Would you accept to rely on a “perfect system” that has no bypasses, safety overrides?
Such systems exist and people, corporations are flocking to use them.
We can interpret Blockchain as a “append only” distributed database with no central server.
In addition a blockchain database has no ability to change or modify a record once it is added.
That characteristic is called immutability.
Immmutability renders the database “safe” as no one can change it, but, like usual, safety systems can backfire. In this case we have to decide if we are facing Technological risks or technological idiocy.
Bitcoin, Ethereum and other crypto-currencies are based on blockchain and tout its safety when dealing with payments without a bank in the middle.
Other applications are burgeoning left and right. Soon they will be ubiquitous, including for example:
the mining world and related transportation and shipping activities,
smart contracts including those in the insurance industry.

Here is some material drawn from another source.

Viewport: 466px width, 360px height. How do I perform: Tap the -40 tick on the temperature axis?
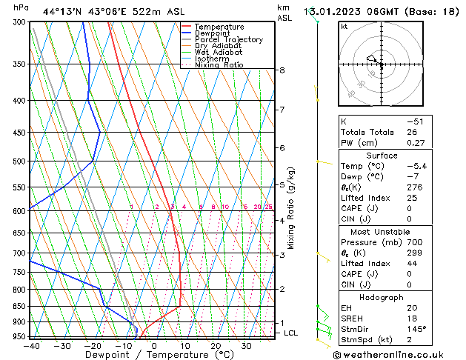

A database that cannot be edited and software that cannot be turned off present risks that no one should ignore. The hazard can be technological, man-made, voluntary or accidental.
In 2016, an error in the coding of a blockchain based investment fund allowed a user to move large amounts to his advantage. It was impossible to stop the hack because immutability.
However, in that particular case all participants agreed to “hack-back” the system. That operation bears the name of “hard fork” and effectively reverses time and returns the blockchain to the prior state, before the hack.
This was a controversial decision which resulted in the creation of two rival Ethereum blockchains—Ethereum and Ethereum classic. That created already some “unwanted” consequences for some users that became holders in both, the “hard forked” and the truly “immutable” blockchains.
The interaction of a “hard forked” blockchain with other “immutable” blockchains could create havoc, for example, multiple executions of the same contract and who knows what else in the future.
Again, we have probabilities of occurrence and cost of consequences (losses). Thus we can evaluate risks related to these events, even if the technology is new and the risks “emerging”.
The important thing is to work orderly:
Thus it is possible to engage in risk management using a well balanced approach.
The fact the technology is new does not mean starting projects without the best possible understanding of risks.
Technological risks or technological idiocy? There is definitely a line in the sand between them.